Before data science, data mining was a popular term used to describe the process of extracting patterns from data. In the early 2000s, statisticians took advantage of computing power to create a new field: data science. Data science is the insights found by analyzing data sets and the subsequent application of the insights. With computing power, statisticians gained a plethora of uses for their data sets. The interdisciplinary field extracts knowledge and insights from unstructured data and applies them to a large array of applications.
Applications in Finance
Financial data scientists apply data science techniques to financial issues. Data science is constantly transforming the world of finance.
Risk management is the mitigation of unpredictability in an investment. In the financial world, risk is any deviation from the expected outcome. Risk management occurs when a fund manager examines the potential losses of a particular investment and takes the proper steps to mitigate the risk. Risk management is a massive sector of the finance industry. Without the potential of risk, there is no potential for return. It comes in many forms: a simple example is when an investor chooses a low-yield and low-risk bond over a high-yield and high-risk bond. On the other hand, a more nuanced approach is when firms use derivatives to take an opposite position in an asset that they already hold.
Data science’s use in risk management is divided into 2 major categories: qualitative and quantitative risk management. Qualitative risk management, the rapid prioritization of risks based on subjective aspects, uses data science to calculate risk probability and helps to determine which risks must be managed. Assessing the risk of an investment is done with qualitative analysis. On the quantitative side, data science methods are used to quantify the risks of investments.

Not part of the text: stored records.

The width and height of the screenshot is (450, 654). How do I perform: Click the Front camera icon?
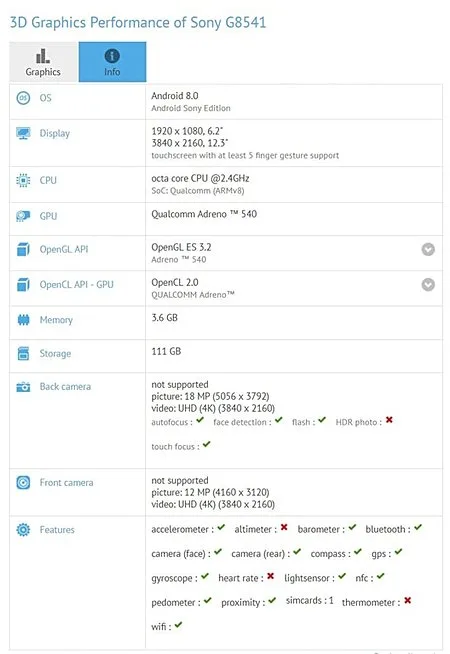pyautogui.click(x=23, y=483)
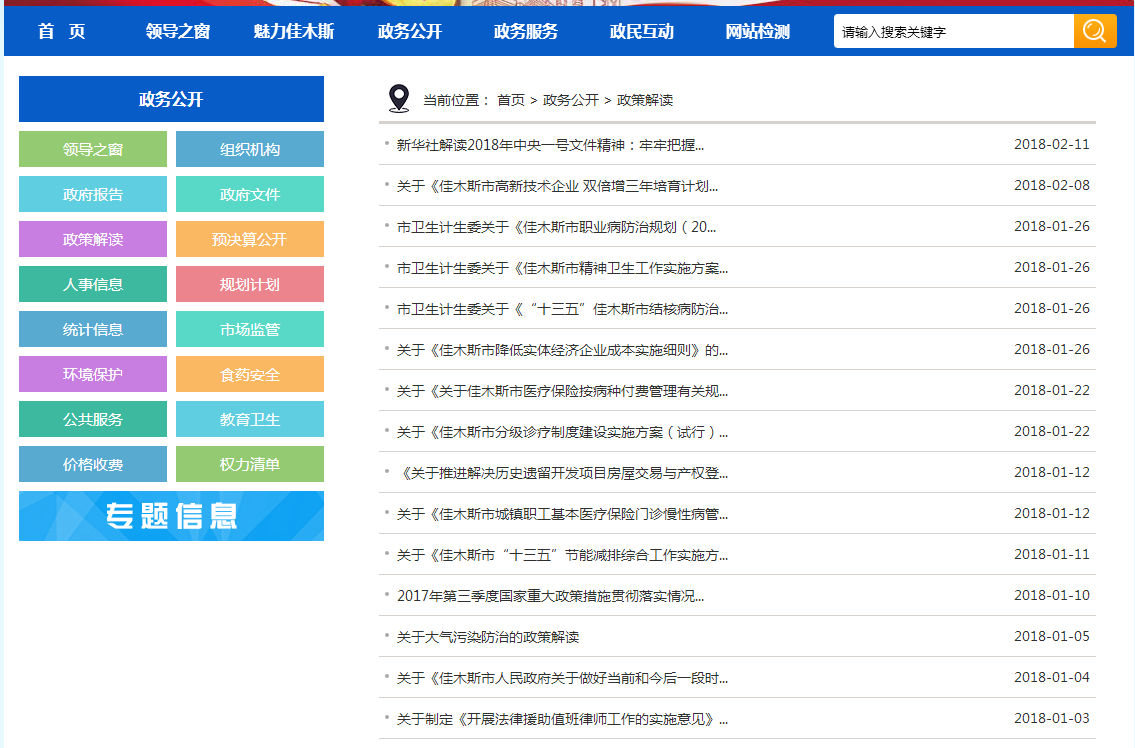
Task: Go to 政务服务 in the top menu
Action: click(x=526, y=32)
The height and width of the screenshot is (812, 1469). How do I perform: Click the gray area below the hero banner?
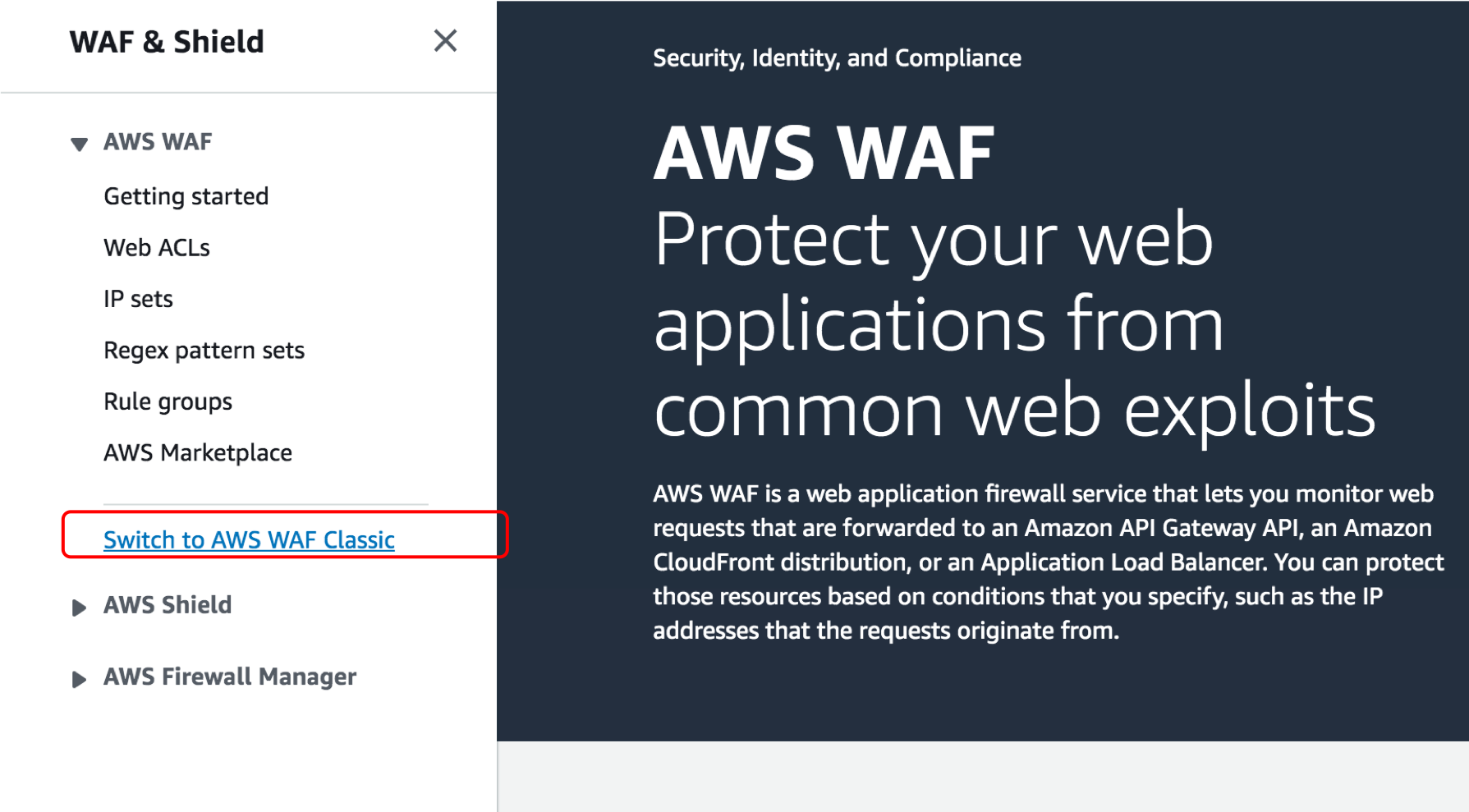(x=982, y=776)
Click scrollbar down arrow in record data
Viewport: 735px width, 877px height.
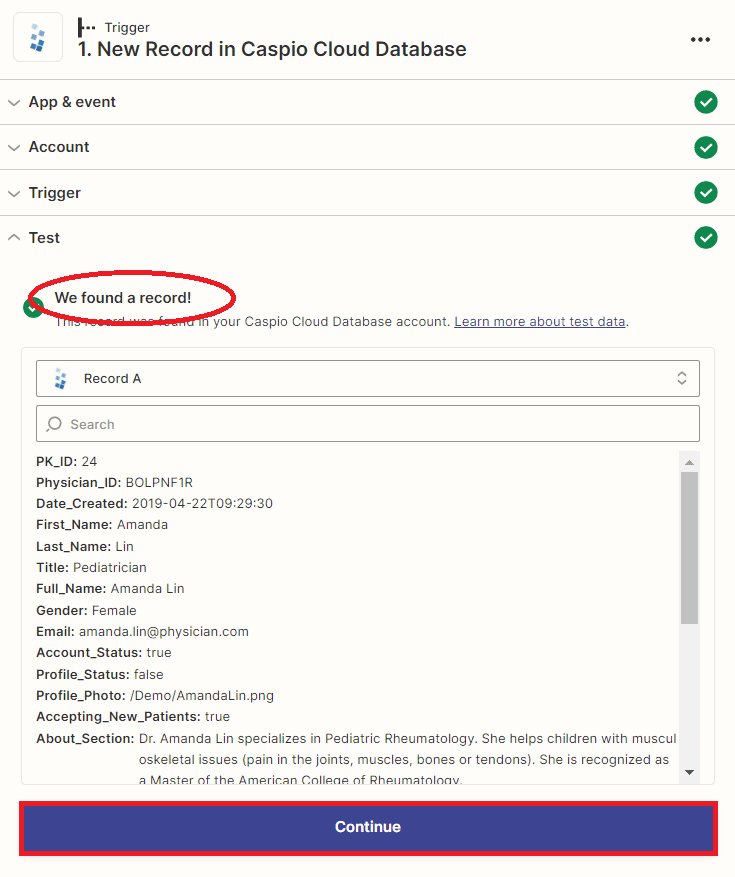(689, 772)
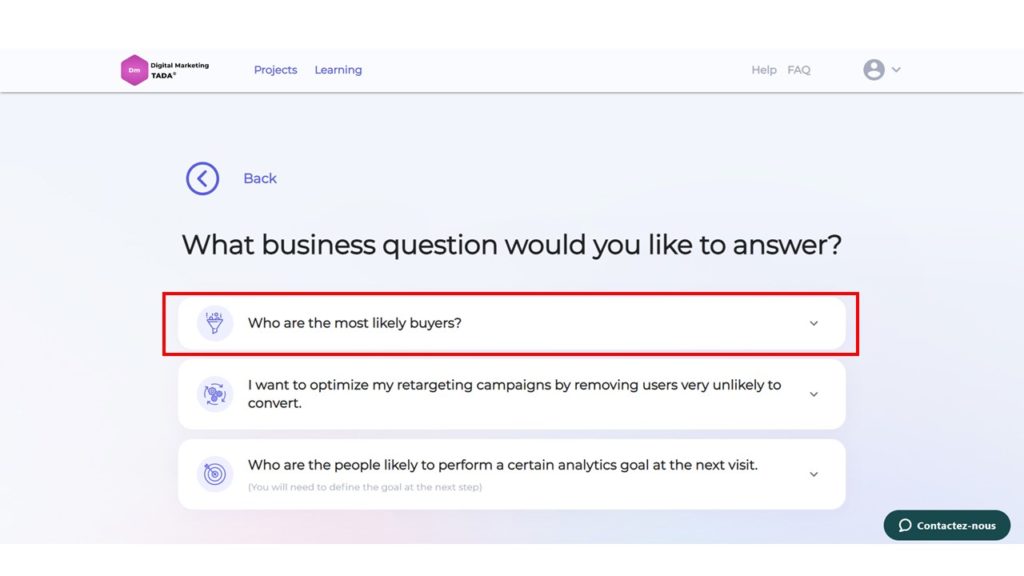Image resolution: width=1024 pixels, height=576 pixels.
Task: Open the Projects menu item
Action: pyautogui.click(x=276, y=70)
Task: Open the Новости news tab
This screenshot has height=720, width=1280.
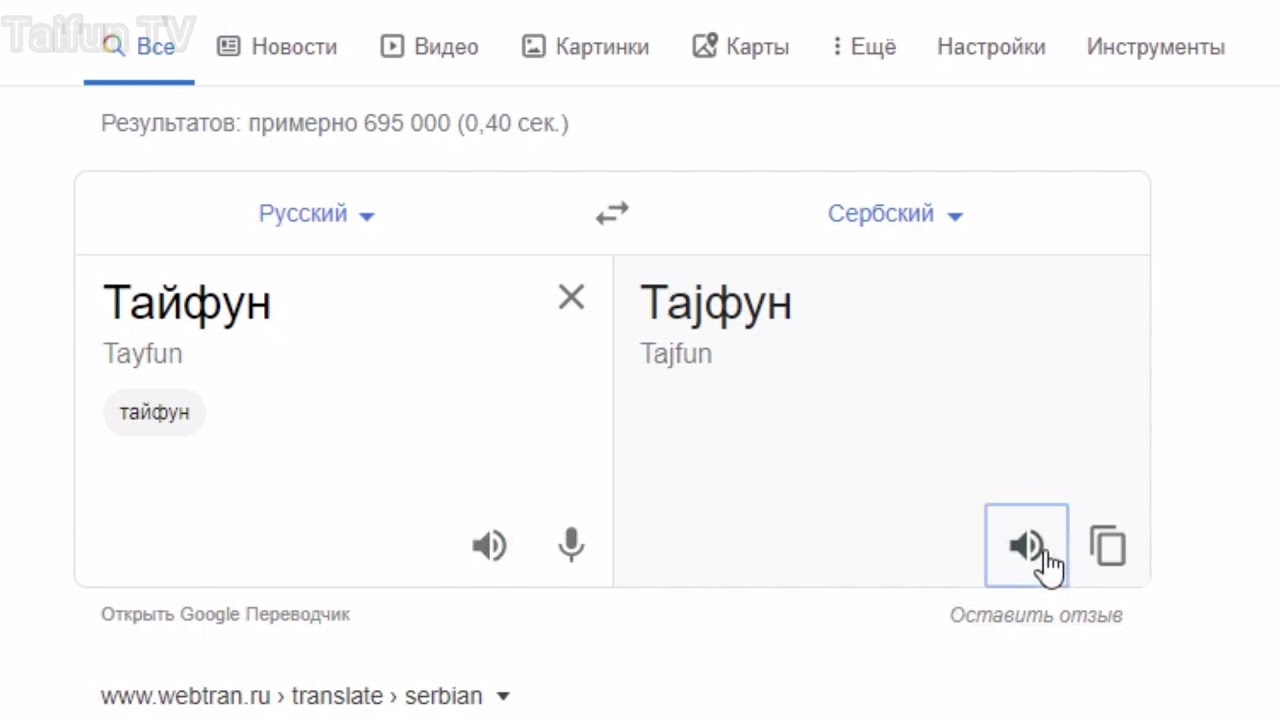Action: [278, 47]
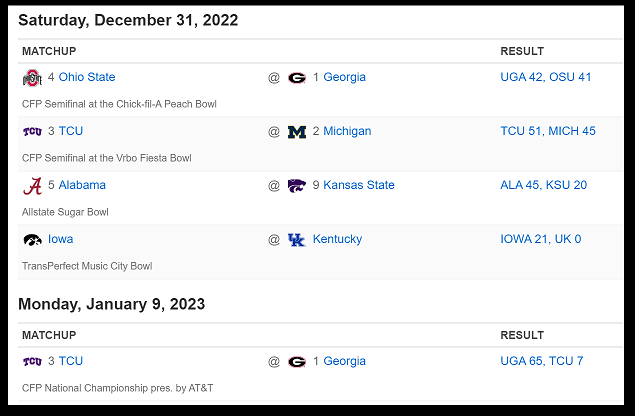The height and width of the screenshot is (416, 635).
Task: View the TCU 51, MICH 45 result
Action: (548, 131)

A large aspect of many financial corporations is trading shares in the stock market. Traders first started using algorithms in the 70s to gain an edge on their competition. So, what has changed in the last half-century? In short, the algorithms have insurmountably improved and evolved. The trading world has forever been transformed by the arrival of data science. Trades occur much faster and efficiently (high-frequency trading) due to the real-time insights provided by data science based on the complex stores of data: market patterns/history, stock information, etc. With the introduction of machine learning, algorithms for trading are ever-changing; the sky is really the limit for algorithmic trading.
Fraud protection is an extremely knowledge-oriented field and quantitative analysis methods can easily be applied. Such methods can be applied through artificial intelligence:
- Data mining is used to cluster and segment data to automatically find associations in the data and signify when relevant patterns are detected.
- Pattern recognition is used to search for approximate patterns of suspicious actions and to connect given inputs.
- Neural networks are used to individually create forecasting that can be compared against internal audits or financial documents.
These methods are artificially intelligent, meaning the machines are given very little oversight. This allows the computers to prevent fraud at much greater speeds and accuracy when compared to traditional fraud prevention methods.
Machine learning is also a large aspect of fraud prevention. Earlier, human analysts would create data analysis techniques. But now, machines learn from past data and create their own data analysis to search for fraud and subsequently provide insights on how to prevent it best.
Future of Data Science and Finance
As data science evolves, so does the world of finance. There is no way around it: computers are smarter, faster, and more efficient than humans. Computers have been taking over the finance field for the better part of a century. So, it is a race to see whose data science methods are most effective in analyzing and executing tasks on behalf of their respective corporations.